◆ Aim of the task ◆
Each entry must appear in the answer exactly as it does here.

** Supplied data follows **

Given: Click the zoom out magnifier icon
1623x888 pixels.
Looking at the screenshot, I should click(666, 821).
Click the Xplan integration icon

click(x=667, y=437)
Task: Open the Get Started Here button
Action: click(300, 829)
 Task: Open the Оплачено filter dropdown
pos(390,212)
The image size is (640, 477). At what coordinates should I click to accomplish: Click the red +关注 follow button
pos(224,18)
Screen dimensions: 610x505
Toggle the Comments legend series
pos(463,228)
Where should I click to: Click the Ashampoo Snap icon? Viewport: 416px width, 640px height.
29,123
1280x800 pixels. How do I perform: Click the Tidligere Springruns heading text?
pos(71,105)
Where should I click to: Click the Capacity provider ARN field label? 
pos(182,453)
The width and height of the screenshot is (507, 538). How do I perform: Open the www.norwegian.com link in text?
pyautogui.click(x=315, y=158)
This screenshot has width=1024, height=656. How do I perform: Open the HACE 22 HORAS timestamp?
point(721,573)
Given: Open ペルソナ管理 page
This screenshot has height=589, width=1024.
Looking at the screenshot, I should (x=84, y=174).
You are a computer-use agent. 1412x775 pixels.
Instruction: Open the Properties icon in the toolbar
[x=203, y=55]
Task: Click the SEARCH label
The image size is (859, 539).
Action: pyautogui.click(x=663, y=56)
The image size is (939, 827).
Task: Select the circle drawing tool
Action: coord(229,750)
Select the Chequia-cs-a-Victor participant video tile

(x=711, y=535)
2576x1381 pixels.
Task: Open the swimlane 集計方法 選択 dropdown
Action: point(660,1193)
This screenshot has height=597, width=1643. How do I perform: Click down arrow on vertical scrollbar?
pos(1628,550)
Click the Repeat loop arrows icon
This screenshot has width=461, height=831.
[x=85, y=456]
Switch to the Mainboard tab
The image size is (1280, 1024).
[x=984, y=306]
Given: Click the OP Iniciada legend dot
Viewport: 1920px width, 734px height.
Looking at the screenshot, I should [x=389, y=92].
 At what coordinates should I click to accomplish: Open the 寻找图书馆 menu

** End of Supplied data **

◆ Result of this task ◆
Given: Click the zoom out magnifier icon
1623x888 pixels.
Looking at the screenshot, I should click(666, 821).
Click the Xplan integration icon

click(x=667, y=437)
Task: Open the Get Started Here button
Action: click(300, 829)
 Task: Open the Оплачено filter dropdown
pos(390,212)
The image size is (640, 477). At what coordinates should I click to accomplish: Click the red +关注 follow button
pos(224,18)
Screen dimensions: 610x505
Toggle the Comments legend series
pos(463,228)
Where should I click to: Click the Ashampoo Snap icon? Viewport: 416px width, 640px height.
29,123
1280x800 pixels. How do I perform: Click the Tidligere Springruns heading text?
pos(71,105)
Where should I click to: Click the Capacity provider ARN field label? 
pos(182,453)
The width and height of the screenshot is (507, 538). How do I perform: Open the www.norwegian.com link in text?
pyautogui.click(x=315, y=158)
This screenshot has width=1024, height=656. How do I perform: Open the HACE 22 HORAS timestamp?
point(721,573)
Given: Open ペルソナ管理 page
This screenshot has height=589, width=1024.
Looking at the screenshot, I should (x=84, y=174).
You are a computer-use agent. 1412x775 pixels.
Instruction: Open the Properties icon in the toolbar
[x=203, y=55]
Task: Click the SEARCH label
The image size is (859, 539).
Action: pyautogui.click(x=663, y=56)
The image size is (939, 827).
Task: Select the circle drawing tool
Action: coord(229,750)
Select the Chequia-cs-a-Victor participant video tile

(x=711, y=535)
2576x1381 pixels.
Task: Open the swimlane 集計方法 選択 dropdown
Action: point(660,1193)
This screenshot has height=597, width=1643. How do I perform: Click down arrow on vertical scrollbar?
pos(1628,550)
Click the Repeat loop arrows icon
This screenshot has width=461, height=831.
[x=85, y=456]
Switch to the Mainboard tab
The image size is (1280, 1024).
[x=984, y=306]
Given: Click the OP Iniciada legend dot
Viewport: 1920px width, 734px height.
Looking at the screenshot, I should [x=389, y=92].
 At what coordinates should I click to accomplish: Open the 寻找图书馆 menu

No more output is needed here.